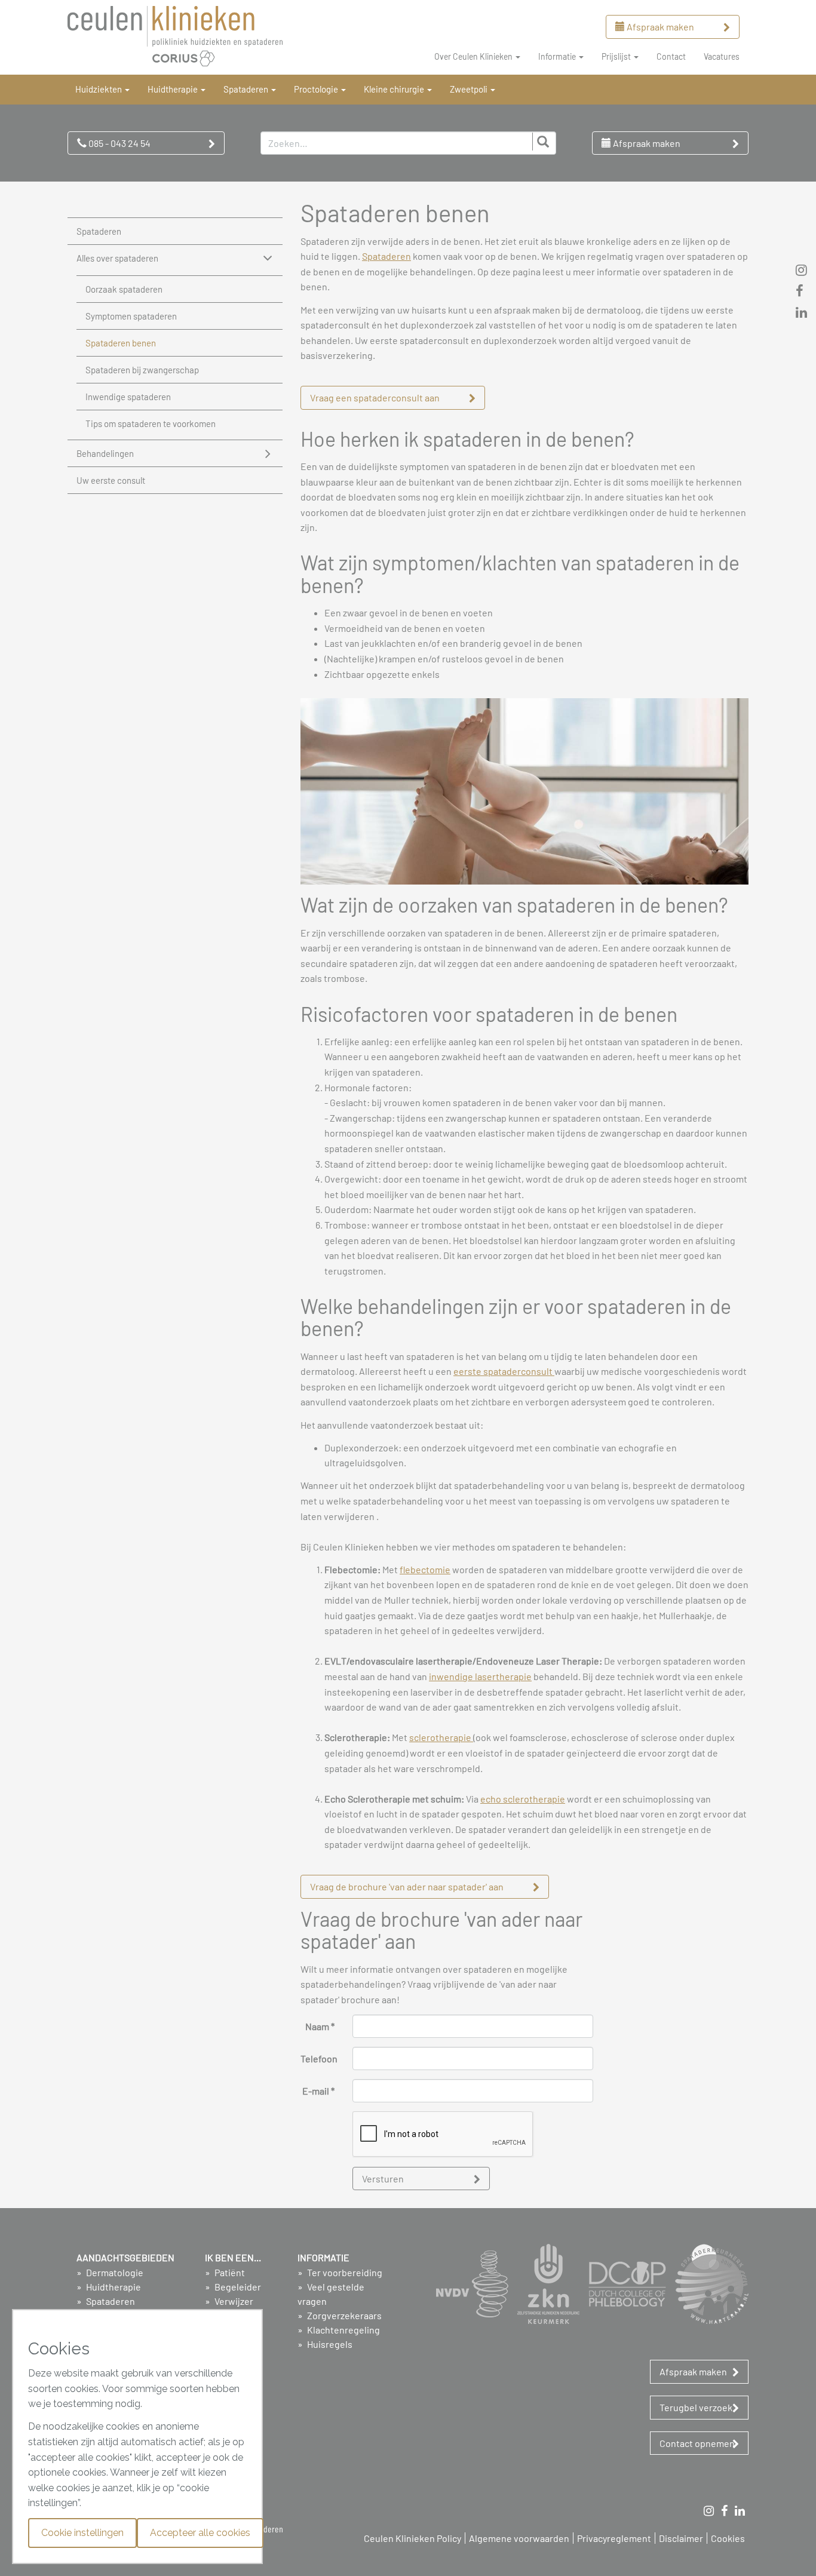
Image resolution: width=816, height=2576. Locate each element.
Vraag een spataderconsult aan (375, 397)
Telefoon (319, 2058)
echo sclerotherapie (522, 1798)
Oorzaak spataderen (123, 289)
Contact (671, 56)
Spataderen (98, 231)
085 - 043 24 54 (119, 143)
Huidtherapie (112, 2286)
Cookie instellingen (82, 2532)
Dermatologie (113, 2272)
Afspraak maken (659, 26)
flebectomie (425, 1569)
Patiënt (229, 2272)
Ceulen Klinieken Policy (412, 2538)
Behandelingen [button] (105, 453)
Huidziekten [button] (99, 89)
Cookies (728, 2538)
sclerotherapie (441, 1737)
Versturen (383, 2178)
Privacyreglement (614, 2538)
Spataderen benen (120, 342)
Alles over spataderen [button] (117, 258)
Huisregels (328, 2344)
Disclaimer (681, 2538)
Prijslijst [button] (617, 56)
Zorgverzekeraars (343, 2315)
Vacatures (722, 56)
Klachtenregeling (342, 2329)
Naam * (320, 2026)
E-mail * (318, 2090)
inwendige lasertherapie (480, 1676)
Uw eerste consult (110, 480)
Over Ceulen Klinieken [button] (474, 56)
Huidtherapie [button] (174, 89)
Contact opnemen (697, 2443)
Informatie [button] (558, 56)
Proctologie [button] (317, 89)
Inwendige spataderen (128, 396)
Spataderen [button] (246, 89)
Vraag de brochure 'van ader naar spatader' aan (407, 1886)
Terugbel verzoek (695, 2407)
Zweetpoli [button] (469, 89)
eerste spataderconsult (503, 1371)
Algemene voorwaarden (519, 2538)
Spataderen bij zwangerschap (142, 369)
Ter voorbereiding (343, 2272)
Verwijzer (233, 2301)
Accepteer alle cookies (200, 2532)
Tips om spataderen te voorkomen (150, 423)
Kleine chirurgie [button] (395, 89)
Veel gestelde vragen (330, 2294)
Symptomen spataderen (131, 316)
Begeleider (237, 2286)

· · ·

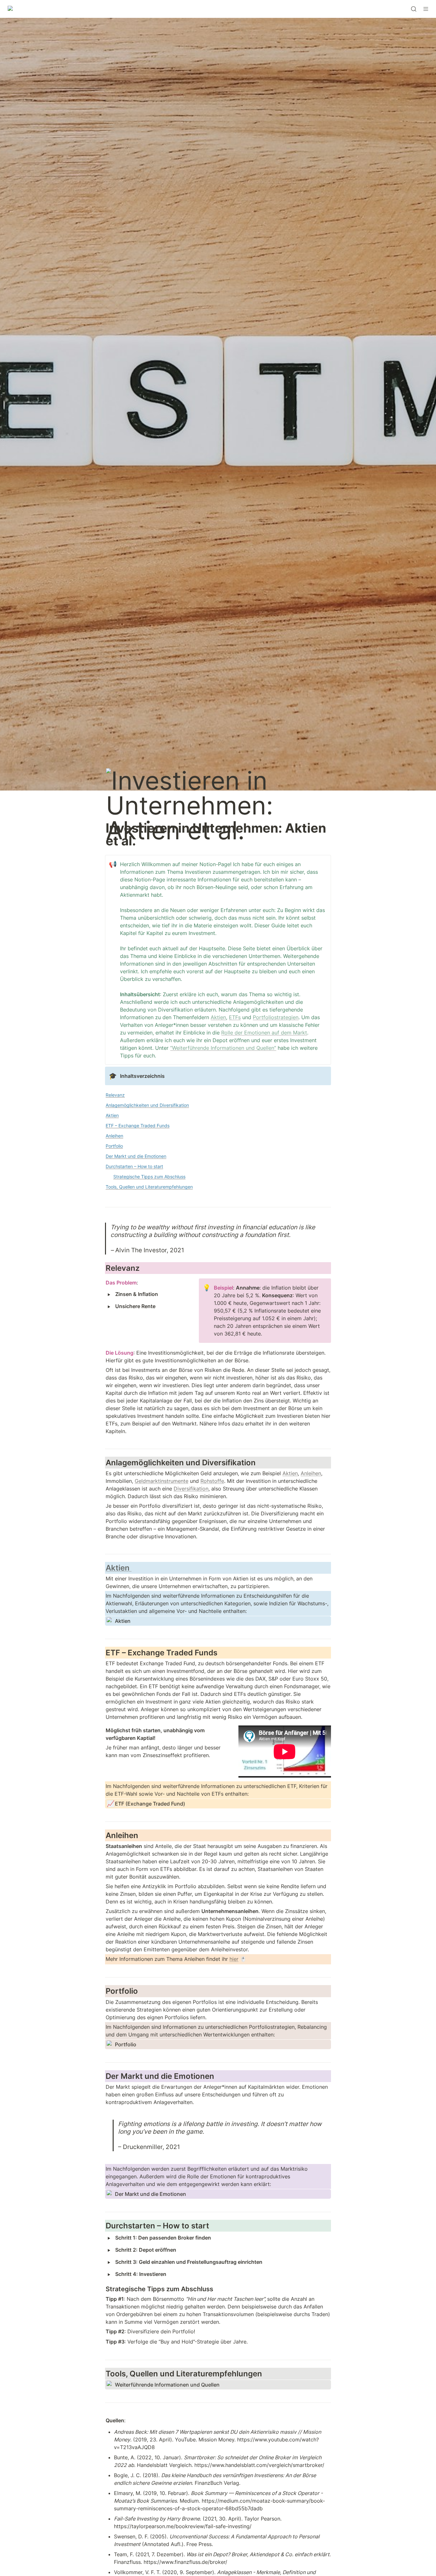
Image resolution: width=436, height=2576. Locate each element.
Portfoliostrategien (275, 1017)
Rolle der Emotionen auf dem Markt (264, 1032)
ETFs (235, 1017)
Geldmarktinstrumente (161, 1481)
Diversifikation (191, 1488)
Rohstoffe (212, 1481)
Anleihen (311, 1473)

· · ·

In the data above, which lines lie between the line with "Contact opnemen (697, 2443)" and the line with "Veel gestelde vragen (330, 2294)", inclusive? Print those lines exactly and nothing else.

Contact opnemen (697, 2443)
Informatie [button] (558, 56)
Proctologie [button] (317, 89)
Inwendige spataderen (128, 396)
Spataderen [button] (246, 89)
Vraag de brochure 'van ader naar spatader' aan (407, 1886)
Terugbel verzoek (695, 2407)
Zweetpoli [button] (469, 89)
eerste spataderconsult (503, 1371)
Algemene voorwaarden (519, 2538)
Spataderen bij zwangerschap (142, 369)
Ter voorbereiding (343, 2272)
Verwijzer (233, 2301)
Accepteer alle cookies (200, 2532)
Tips om spataderen te voorkomen (150, 423)
Kleine chirurgie [button] (395, 89)
Veel gestelde vragen (330, 2294)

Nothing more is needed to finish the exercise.